• _SELECTED EXTRACT_:
————

The concern with this philosophy--from himself and his father and other trainers--is that while that sort of approach to boxing might have worked in the past, what happens to Reilly when he runs into a frothing, maniacal fighter who does not have such beliefs?

Nappi, the coach of the Olympic team, said it might be Reilly’s biggest problem. But he also said it is a problem he believes Reilly can correct.”

“Sometimes he might not have the right attitude for boxing,” Nappi said. “But that will change very shortly as he encounters some of the tough international fighters. A few rounds with a tough Soviet boxer will change that attitude in a hurry.”

So far, Nappi’s opinion has been proven to be at least half right. Reilly is not yet able to overcome the toughest of the Soviets. On March 28 in Spokane, Wash., Reilly stepped into the ring with veteran Vladimir Yereschenko and was overwhelmed by the Soviet’s aggressive and bullying tactics in losing a 5-0 decision. He admits that a so-called killer instinct has been elusive.

————

• _PROVIDED RECORDS_:
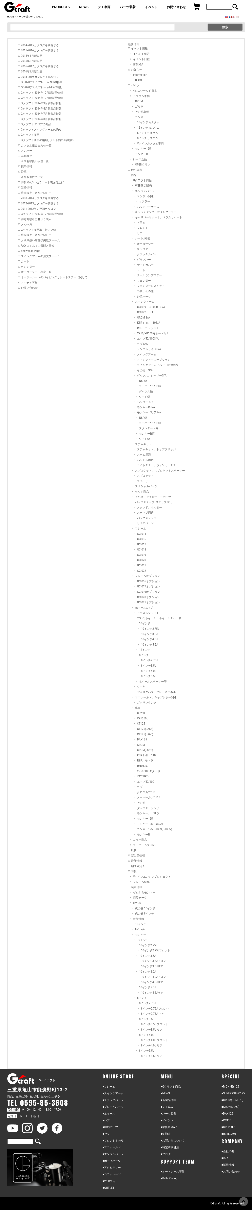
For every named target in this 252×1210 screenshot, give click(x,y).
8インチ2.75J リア (152, 1013)
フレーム (140, 528)
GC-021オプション (148, 602)
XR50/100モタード (148, 771)
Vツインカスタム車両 (150, 143)
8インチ (144, 655)
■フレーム (109, 1086)
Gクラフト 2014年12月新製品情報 (42, 97)
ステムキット (143, 444)
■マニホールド (112, 1147)
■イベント (167, 1120)
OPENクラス (142, 164)
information (140, 74)
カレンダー (28, 266)
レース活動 (140, 159)
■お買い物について (172, 1140)
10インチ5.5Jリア (152, 992)
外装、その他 (145, 291)
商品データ (140, 897)
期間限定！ (138, 866)
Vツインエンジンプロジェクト (152, 876)
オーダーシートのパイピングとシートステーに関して (54, 277)
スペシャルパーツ (146, 486)
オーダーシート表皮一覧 (36, 271)
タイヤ (141, 686)
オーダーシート (146, 243)
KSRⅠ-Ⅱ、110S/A (148, 322)
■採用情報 (228, 1164)
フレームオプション (147, 576)
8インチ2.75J (149, 660)
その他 (141, 802)
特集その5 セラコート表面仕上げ (42, 182)
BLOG (138, 80)
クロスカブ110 (146, 792)
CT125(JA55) (145, 729)
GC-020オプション (148, 597)
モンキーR (141, 154)
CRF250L (142, 718)
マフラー (144, 201)
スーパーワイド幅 (150, 386)
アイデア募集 (29, 282)
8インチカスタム (147, 138)
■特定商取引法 (170, 1147)
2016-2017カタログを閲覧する (40, 66)
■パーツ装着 (168, 1113)
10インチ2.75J (150, 628)
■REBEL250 (229, 1133)
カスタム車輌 (141, 96)
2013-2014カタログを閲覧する (40, 198)
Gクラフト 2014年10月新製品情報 (42, 92)
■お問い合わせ (231, 1171)
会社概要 (26, 156)
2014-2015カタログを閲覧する (40, 45)
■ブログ (165, 1154)
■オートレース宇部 (172, 1171)
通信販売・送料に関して (36, 192)
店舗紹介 (138, 64)
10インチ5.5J (149, 644)
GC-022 (141, 570)
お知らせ (136, 69)
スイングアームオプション (153, 359)
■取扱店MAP (169, 1127)
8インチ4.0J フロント (154, 1040)
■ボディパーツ (112, 1160)
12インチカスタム (148, 127)
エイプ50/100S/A (148, 338)
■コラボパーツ (112, 1174)
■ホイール (109, 1113)
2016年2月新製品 (32, 71)
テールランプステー (149, 275)
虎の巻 (137, 903)
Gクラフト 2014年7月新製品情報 (41, 113)
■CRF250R (228, 1127)
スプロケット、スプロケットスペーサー (160, 470)
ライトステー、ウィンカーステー (158, 465)
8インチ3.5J (148, 665)
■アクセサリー (112, 1167)
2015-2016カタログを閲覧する (40, 50)
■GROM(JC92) (231, 1106)
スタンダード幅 (148, 428)
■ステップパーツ (113, 1100)
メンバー (26, 150)
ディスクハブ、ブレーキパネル (156, 692)
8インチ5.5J (148, 676)
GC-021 (141, 565)
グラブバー (144, 259)
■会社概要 (228, 1151)
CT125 (141, 723)
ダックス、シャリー (149, 808)
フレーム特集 (141, 882)
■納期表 (165, 1133)
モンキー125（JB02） (151, 823)
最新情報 (136, 860)
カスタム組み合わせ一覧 (36, 145)
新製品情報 (138, 855)
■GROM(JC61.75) (232, 1100)
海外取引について (32, 177)
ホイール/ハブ (144, 607)
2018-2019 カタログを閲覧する (40, 76)
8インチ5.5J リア (151, 1056)
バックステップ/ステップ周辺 (153, 502)
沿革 (24, 171)
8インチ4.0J (148, 671)
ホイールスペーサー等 (153, 681)
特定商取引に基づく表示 (36, 219)
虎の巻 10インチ (145, 908)
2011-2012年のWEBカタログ (38, 208)
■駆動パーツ (110, 1127)
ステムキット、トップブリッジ (156, 449)
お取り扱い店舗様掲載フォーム (40, 240)
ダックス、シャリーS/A (151, 375)
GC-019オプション (148, 591)
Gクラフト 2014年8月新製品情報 (41, 119)
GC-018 (141, 549)
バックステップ (146, 518)
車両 (138, 707)
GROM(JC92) (145, 750)
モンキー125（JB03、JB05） (155, 829)
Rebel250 (142, 765)
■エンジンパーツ (113, 1154)
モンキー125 (143, 148)
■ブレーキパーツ (113, 1106)
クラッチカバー (146, 254)
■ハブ (106, 1120)
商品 (134, 175)
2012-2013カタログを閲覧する (40, 203)
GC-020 (141, 560)
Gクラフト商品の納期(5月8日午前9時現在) (47, 140)
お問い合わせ (29, 287)
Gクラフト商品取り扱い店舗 (38, 229)
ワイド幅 (144, 396)
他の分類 (136, 169)
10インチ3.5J (149, 634)
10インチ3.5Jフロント (155, 961)
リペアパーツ (145, 523)
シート (141, 270)
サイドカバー (145, 264)
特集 (134, 871)
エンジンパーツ (144, 191)
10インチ (144, 623)
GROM (139, 101)
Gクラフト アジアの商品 (36, 124)
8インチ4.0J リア (151, 1045)
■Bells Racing (169, 1178)
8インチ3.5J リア (151, 1029)
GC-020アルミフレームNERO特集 (41, 87)
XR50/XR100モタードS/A (152, 333)
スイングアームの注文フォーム (40, 256)
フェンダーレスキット (151, 285)
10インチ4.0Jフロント (155, 976)
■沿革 (225, 1158)
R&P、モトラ (145, 760)
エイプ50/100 (145, 781)
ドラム (141, 222)
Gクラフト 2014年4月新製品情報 (41, 108)
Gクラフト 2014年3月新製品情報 (41, 103)
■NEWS (165, 1093)
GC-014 (141, 533)
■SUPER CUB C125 (233, 1093)
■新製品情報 (168, 1100)
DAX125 (142, 739)
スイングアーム (144, 301)
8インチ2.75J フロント (155, 1008)
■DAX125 (227, 1113)
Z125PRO (142, 776)
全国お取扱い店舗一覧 (35, 161)
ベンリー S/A (145, 401)
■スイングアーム (113, 1093)
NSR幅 (143, 380)
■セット (107, 1133)
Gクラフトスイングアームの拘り (41, 129)
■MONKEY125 (230, 1086)
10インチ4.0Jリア (152, 982)
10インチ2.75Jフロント (155, 950)
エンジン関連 (145, 196)
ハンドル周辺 (145, 459)
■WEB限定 (109, 1181)
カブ (140, 786)
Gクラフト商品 (30, 134)
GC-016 (141, 539)
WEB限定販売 (143, 185)
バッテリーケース (148, 206)
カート (25, 261)
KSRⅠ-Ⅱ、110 (146, 755)
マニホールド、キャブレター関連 (156, 697)
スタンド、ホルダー (149, 507)
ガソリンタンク (146, 702)
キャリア (142, 248)
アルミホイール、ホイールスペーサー (160, 618)
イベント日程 (141, 59)
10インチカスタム (148, 122)
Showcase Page (30, 250)
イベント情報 (139, 48)
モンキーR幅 (146, 433)
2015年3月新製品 (32, 61)
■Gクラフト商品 (171, 1086)
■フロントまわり (113, 1140)
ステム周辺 (144, 454)
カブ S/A (142, 344)
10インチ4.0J (149, 639)
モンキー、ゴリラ (148, 813)
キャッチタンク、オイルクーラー (156, 212)
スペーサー (144, 481)
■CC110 (226, 1120)
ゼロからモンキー (144, 892)
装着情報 (26, 187)
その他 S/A (145, 370)
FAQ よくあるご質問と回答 (37, 245)
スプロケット (145, 475)
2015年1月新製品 (32, 55)
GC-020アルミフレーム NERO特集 (42, 82)
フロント (142, 227)
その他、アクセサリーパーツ (153, 497)
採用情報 (26, 166)
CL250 (141, 713)
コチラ (56, 1096)
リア (140, 233)
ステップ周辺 (145, 512)
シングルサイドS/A (149, 349)
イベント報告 (141, 53)
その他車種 (142, 111)
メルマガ (26, 224)
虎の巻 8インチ (144, 913)
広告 (134, 850)
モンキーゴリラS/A (149, 412)
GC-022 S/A (145, 312)
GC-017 (141, 544)
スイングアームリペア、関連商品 (158, 365)
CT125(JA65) (145, 734)
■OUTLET (108, 1187)
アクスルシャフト (148, 612)
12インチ (144, 649)
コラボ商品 (140, 839)
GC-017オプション (148, 586)
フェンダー (144, 280)
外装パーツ (144, 296)
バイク (135, 85)
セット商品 (142, 491)
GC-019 (141, 554)
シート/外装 (142, 238)
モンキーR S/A (146, 407)
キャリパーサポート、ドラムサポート (158, 217)
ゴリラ (139, 106)
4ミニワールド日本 (145, 90)
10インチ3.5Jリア (152, 966)
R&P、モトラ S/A (147, 328)
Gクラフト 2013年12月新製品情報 (42, 214)
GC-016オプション (148, 581)
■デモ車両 (167, 1106)
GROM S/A (143, 317)
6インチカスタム (147, 133)
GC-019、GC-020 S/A (151, 307)
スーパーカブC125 (148, 797)
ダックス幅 (146, 391)
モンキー (140, 117)
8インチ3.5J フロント (154, 1024)
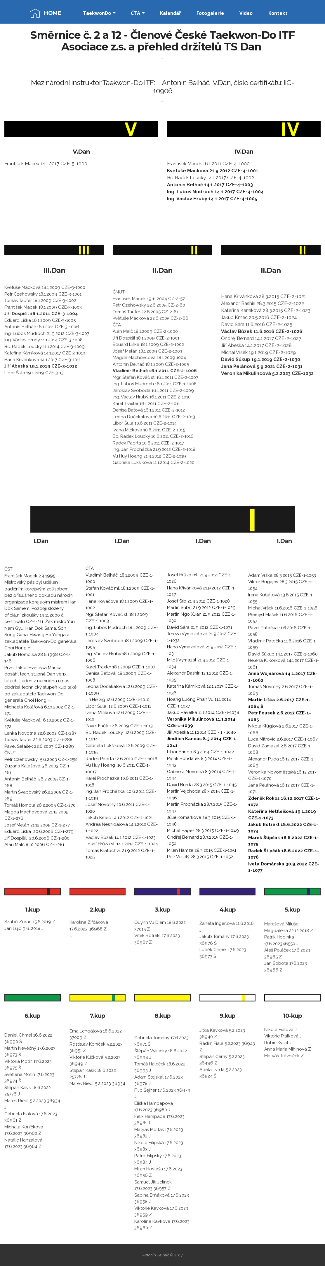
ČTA (135, 13)
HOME (52, 13)
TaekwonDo (97, 13)
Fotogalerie (210, 13)
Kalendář (170, 13)
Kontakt (278, 13)
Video (246, 13)
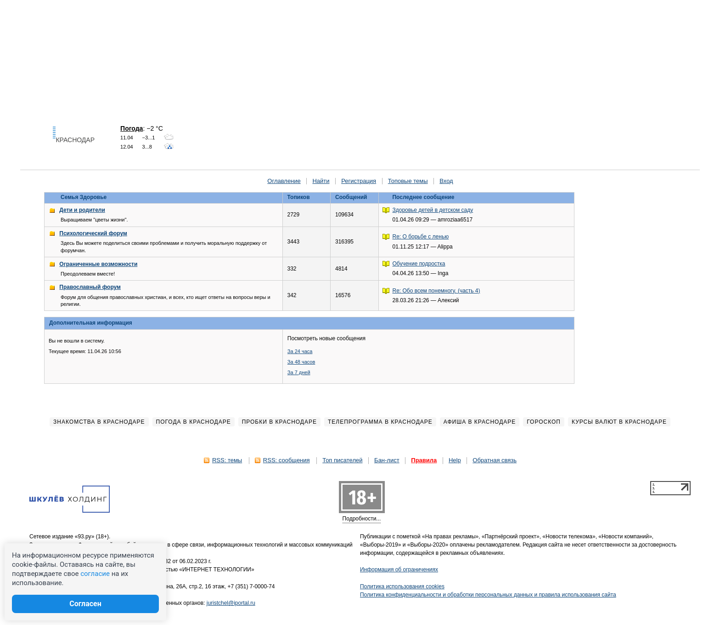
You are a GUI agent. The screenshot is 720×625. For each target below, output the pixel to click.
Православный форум (90, 287)
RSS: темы (227, 460)
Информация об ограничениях (399, 569)
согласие (95, 574)
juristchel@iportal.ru (231, 603)
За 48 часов (301, 362)
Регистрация (358, 180)
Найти (320, 180)
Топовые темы (408, 180)
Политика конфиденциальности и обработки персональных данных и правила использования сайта (488, 595)
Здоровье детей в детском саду (433, 210)
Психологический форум (93, 233)
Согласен (85, 603)
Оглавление (283, 180)
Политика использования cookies (402, 586)
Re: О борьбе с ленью (421, 236)
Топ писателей (342, 460)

————

• _STATED GOAL A_:
Answer these questions from the passage about the boxer Reilly, one line each.
(i) What team does Nappi coach?
(ii) On what date and in what city did Reilly face Vladimir Yereschenko?
(iii) By what decision did Reilly lose that bout?
• _STATED GOAL B_:
Decide whether each statement agrees with the passage about the boxer Reilly, and support each yes or no with a direct quotation.
(i) Nappi thinks Reilly's problem can be corrected.
(ii) Reilly won his fight against Vladimir Yereschenko.
(iii) Reilly says he has found a killer instinct.
• _STATED GOAL C_: Extend the passage about the boxer Reilly, picking up after its final sentence.

• _RESULT A_:
(i) The Olympic team.
(ii) March 28, in Spokane, Wash.
(iii) A 5-0 decision.

• _RESULT B_:
(i) Yes: "it is a problem he believes Reilly can correct."
(ii) No: "was overwhelmed by the Soviet’s aggressive and bullying tactics in losing a 5-0 decision."
(iii) No: "He admits that a so-called killer instinct has been elusive."

• _RESULT C_:
“I am trying to get more aggressive,” Reilly said, “but it’s not always easy for me. I try to get myself pumped up before I get into the ring, to get mean, but people still say I’m not aggressive enough. And to be honest, I don’t feel very aggressive every time I step into the ring. I just can’t feel that way all the time, for every fight. Sometimes I just want to win and make it easy and get out of the ring.

“I don’t want to feel like I have to kill the guy. Maybe I should.”